Requirement A ▸
Using the David M. Bonner biography, answer these questions:
(i) In which city was Bonner born?
(ii) Who was his doctoral advisor?
(iii) In what year did he join the group of George Beadle and Edward Tatum at Stanford University?
Requirement B ▸
From the David M. Bonner biography, reproduce the passage between "David Mahlon Bonner (May" and "also studied chemistry.", inclusive.

Document text ▸
- Born: David Mahlon Bonner May 15, 1916 Salt Lake City, Utah, U.S.
- Died: May 2, 1964 (aged 47)
- Education: University of Utah California Institute of Technology
- Known for: Work on Neurospora crassa and biochemical genetics
- Awards: Eli Lilly Award in Biological Chemistry (1952) National Academy of Sciences (1959)
- Scientific career
- Fields: Biochemical genetics
- Workplaces: Yale University University of California, San Diego
- Doctoral advisor: Arie Jan Haagen-Smit

= David M. Bonner =

American biochemical geneticist (1916–1964)

David Mahlon Bonner (May 15, 1916 – May 2, 1964) was an American biochemical geneticist known for his work on the genetics of metabolism using the fungus Neurospora crassa. He was among the early contributors to the development of biochemical genetics and played a role in research associated with the "one gene, one enzyme" hypothesis.

==Early life and education==

Bonner was born in Salt Lake City, Utah, the fourth of seven children. Several of his siblings went on to scientific careers; five earned doctoral degrees, with careers spanning biochemistry, physical chemistry, and applied mathematics. His father, Walter D. Bonner, was a chemist and head of the chemistry department at the University of Utah, known for his work as a teacher and scholar. His mother, Grace Gaylord Bonner, also studied chemistry.

In 1929, when Bonner was 13, his father took a sabbatical at the California Institute of Technology, and several members of the family spent a year in Pasadena. During this period, his older brothers attended Caltech, and his eldest brother James F. Bonner worked as a research assistant to Theodosius Dobzhansky, providing early exposure to leading figures in genetics. His older brother James also became a plant biologist and was later elected to the National Academy of Sciences for his work in plant biology.

==Career and research==

Bonner began his research career in plant physiology, studying plant growth factors during his doctoral work. In 1942 he joined the group of George Beadle and Edward Tatum at Stanford University, where he shifted to microbial systems and began working with Neurospora. Using auxotrophic mutants of Neurospora, Bonner helped identify steps in biochemical pathways, including those involved in niacin biosynthesis. His work contributed to experimental support for the idea that genes control specific enzymatic functions.

Input data ▸

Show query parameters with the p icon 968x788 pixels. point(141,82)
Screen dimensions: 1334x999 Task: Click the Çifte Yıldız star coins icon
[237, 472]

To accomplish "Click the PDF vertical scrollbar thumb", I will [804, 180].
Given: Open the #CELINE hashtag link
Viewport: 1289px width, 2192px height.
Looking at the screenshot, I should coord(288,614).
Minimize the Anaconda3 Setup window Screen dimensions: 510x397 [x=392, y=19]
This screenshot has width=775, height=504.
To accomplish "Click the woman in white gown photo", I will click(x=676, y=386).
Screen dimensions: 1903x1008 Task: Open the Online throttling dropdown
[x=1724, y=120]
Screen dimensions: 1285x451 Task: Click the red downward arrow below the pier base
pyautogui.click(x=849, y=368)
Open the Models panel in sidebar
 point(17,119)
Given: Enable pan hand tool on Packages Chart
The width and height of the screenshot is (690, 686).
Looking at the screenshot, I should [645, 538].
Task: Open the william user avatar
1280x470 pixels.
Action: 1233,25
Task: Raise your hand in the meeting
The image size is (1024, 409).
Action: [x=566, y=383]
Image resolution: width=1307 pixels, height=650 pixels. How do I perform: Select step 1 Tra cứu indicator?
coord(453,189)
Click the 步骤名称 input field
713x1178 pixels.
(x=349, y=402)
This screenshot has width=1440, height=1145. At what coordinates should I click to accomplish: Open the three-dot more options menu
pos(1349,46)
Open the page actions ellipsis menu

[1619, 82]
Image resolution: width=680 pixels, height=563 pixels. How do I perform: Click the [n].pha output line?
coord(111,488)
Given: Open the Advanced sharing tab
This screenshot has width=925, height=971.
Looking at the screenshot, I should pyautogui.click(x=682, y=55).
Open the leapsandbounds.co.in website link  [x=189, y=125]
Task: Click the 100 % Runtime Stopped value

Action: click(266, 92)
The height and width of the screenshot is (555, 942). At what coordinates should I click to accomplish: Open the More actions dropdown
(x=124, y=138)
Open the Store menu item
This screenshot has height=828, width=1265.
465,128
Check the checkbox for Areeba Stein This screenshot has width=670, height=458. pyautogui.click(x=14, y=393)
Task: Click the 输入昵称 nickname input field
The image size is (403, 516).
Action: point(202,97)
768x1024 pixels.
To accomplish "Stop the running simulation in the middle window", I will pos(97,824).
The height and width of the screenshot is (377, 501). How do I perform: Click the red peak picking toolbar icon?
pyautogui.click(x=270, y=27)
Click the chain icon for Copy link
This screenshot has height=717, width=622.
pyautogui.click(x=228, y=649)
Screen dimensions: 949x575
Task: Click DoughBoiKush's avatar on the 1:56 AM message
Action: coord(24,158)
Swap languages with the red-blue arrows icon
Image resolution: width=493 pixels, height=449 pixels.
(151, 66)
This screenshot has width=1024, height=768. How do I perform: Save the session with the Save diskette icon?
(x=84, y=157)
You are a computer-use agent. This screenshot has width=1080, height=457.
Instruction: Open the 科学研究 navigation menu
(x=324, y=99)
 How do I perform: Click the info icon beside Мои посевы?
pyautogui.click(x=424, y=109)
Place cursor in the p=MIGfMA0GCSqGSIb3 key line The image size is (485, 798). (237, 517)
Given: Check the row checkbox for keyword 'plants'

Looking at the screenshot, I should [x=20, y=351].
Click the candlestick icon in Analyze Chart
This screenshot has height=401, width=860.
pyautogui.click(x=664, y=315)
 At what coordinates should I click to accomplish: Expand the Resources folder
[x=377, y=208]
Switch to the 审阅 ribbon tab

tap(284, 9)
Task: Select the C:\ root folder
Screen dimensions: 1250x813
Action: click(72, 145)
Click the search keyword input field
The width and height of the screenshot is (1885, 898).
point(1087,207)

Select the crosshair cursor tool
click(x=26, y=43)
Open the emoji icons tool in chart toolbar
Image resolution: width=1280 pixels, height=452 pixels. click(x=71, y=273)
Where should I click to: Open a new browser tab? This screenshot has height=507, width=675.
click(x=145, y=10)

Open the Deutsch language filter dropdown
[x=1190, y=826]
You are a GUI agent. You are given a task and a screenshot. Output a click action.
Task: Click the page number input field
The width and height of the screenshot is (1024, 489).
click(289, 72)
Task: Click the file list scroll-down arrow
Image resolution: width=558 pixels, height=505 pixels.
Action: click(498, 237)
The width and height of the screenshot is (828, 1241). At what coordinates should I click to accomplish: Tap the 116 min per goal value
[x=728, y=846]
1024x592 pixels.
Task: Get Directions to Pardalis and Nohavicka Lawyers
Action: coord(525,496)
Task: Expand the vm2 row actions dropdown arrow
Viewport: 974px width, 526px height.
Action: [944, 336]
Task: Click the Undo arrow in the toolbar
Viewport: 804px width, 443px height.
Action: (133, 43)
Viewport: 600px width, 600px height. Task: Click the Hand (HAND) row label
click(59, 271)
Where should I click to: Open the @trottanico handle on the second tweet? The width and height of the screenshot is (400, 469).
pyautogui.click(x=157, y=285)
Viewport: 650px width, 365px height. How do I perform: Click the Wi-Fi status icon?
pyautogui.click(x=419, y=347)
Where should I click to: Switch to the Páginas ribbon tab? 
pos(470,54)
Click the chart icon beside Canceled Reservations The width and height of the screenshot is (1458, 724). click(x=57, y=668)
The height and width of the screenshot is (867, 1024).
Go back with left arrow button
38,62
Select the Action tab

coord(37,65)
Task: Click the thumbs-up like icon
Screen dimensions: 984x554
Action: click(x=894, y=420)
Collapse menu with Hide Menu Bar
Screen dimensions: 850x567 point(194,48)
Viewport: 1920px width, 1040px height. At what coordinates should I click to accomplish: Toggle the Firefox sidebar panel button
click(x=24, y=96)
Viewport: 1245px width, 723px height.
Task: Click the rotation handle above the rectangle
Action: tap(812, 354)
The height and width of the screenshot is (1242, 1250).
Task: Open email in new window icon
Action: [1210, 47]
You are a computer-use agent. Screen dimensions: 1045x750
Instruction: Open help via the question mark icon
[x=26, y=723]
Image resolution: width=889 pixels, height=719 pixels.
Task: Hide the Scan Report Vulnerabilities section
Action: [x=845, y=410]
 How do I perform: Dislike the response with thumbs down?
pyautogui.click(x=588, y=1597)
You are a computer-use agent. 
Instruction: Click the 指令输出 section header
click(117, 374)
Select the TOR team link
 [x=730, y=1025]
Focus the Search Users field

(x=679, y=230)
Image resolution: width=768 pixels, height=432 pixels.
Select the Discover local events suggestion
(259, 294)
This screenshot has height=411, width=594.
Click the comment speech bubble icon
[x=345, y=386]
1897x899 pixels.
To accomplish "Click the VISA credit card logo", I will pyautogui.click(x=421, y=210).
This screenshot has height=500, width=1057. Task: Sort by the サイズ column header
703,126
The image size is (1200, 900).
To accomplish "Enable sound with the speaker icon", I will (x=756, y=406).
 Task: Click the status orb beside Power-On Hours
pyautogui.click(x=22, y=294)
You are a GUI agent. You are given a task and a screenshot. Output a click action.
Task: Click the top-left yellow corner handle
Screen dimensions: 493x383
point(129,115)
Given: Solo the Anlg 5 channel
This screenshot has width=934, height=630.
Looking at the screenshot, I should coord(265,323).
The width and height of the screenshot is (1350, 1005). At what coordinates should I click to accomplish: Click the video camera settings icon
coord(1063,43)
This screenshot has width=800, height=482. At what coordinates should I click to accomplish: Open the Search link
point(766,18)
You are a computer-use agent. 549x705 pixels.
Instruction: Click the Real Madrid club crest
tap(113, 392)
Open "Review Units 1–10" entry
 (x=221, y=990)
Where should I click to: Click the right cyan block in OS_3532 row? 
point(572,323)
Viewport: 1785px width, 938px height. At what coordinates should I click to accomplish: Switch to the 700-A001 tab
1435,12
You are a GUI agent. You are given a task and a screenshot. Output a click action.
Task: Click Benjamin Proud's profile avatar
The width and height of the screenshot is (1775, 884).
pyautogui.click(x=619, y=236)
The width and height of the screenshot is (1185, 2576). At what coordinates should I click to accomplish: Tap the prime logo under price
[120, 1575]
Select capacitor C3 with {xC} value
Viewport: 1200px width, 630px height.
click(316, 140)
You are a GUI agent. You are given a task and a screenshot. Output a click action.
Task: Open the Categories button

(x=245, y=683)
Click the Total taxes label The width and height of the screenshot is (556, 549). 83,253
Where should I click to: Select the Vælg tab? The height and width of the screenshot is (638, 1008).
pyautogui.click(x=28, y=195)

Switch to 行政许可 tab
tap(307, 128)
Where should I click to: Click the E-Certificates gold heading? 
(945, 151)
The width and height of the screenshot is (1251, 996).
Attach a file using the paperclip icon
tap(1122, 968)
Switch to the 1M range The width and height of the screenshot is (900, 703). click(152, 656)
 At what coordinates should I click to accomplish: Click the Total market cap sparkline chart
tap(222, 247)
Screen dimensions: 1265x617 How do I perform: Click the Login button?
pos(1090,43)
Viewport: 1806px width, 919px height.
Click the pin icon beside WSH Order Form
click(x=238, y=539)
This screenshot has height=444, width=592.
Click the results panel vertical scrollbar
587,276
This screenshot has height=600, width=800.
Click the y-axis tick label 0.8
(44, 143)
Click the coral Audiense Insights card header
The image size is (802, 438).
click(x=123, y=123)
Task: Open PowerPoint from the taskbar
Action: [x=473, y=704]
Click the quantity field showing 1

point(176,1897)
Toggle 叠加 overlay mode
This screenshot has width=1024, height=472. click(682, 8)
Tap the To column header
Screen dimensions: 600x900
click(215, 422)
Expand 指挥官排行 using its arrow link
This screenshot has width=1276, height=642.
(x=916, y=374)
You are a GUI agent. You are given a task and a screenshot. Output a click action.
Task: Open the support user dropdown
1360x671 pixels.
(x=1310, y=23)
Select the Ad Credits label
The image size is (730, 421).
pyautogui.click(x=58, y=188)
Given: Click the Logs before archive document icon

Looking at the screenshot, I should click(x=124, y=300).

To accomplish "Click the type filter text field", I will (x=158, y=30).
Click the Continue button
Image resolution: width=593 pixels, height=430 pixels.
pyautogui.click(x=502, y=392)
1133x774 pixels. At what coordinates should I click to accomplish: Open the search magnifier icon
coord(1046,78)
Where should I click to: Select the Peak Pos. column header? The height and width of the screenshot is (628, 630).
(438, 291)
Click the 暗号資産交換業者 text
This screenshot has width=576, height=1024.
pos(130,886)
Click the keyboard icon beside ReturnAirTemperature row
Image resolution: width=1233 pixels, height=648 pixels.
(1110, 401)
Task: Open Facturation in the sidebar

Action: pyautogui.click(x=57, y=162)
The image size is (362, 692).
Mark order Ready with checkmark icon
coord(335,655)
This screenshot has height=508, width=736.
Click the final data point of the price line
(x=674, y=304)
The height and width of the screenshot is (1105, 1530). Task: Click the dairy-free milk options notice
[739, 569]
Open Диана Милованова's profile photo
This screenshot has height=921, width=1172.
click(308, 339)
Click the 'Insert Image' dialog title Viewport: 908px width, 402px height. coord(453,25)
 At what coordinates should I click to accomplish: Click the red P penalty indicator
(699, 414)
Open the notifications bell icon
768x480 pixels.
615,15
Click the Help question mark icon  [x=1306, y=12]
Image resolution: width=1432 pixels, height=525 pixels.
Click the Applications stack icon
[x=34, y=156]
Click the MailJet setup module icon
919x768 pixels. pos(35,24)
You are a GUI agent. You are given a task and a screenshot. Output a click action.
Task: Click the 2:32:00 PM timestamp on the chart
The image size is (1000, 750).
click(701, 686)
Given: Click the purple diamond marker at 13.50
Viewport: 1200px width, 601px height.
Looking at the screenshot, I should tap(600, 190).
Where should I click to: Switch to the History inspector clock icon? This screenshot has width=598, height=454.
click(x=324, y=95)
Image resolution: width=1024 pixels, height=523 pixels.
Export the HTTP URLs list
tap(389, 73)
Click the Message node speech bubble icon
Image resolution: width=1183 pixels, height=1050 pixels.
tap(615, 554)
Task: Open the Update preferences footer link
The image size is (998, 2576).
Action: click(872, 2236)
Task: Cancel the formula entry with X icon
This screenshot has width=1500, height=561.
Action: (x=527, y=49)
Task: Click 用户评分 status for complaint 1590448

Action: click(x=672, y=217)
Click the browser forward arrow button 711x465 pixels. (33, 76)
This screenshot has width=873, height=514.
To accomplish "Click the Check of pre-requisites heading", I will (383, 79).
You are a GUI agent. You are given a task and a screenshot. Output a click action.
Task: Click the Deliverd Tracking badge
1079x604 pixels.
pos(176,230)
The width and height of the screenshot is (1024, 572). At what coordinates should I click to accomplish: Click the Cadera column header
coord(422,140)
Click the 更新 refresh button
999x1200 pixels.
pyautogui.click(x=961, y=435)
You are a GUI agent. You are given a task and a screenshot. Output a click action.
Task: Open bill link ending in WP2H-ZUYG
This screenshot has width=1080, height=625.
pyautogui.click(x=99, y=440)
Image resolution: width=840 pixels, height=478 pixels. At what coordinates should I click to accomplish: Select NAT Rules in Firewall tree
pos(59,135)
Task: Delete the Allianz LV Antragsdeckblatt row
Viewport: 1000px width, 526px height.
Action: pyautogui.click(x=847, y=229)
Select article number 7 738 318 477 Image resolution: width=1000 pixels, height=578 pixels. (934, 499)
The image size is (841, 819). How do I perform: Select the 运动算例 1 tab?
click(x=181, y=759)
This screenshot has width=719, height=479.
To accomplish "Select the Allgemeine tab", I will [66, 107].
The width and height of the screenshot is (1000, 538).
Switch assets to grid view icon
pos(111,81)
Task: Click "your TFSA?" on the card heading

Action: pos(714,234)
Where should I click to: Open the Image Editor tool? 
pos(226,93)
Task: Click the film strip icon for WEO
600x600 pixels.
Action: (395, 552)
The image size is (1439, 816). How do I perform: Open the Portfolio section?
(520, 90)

Exercise solution A ▸
(i) Salt Lake City, Utah
(ii) Arie Jan Haagen-Smit
(iii) 1942

Exercise solution B ▸
David Mahlon Bonner (May 15, 1916 – May 2, 1964) was an American biochemical geneticist known for his work on the genetics of metabolism using the fungus Neurospora crassa. He was among the early contributors to the development of biochemical genetics and played a role in research associated with the "one gene, one enzyme" hypothesis.

==Early life and education==

Bonner was born in Salt Lake City, Utah, the fourth of seven children. Several of his siblings went on to scientific careers; five earned doctoral degrees, with careers spanning biochemistry, physical chemistry, and applied mathematics. His father, Walter D. Bonner, was a chemist and head of the chemistry department at the University of Utah, known for his work as a teacher and scholar. His mother, Grace Gaylord Bonner, also studied chemistry.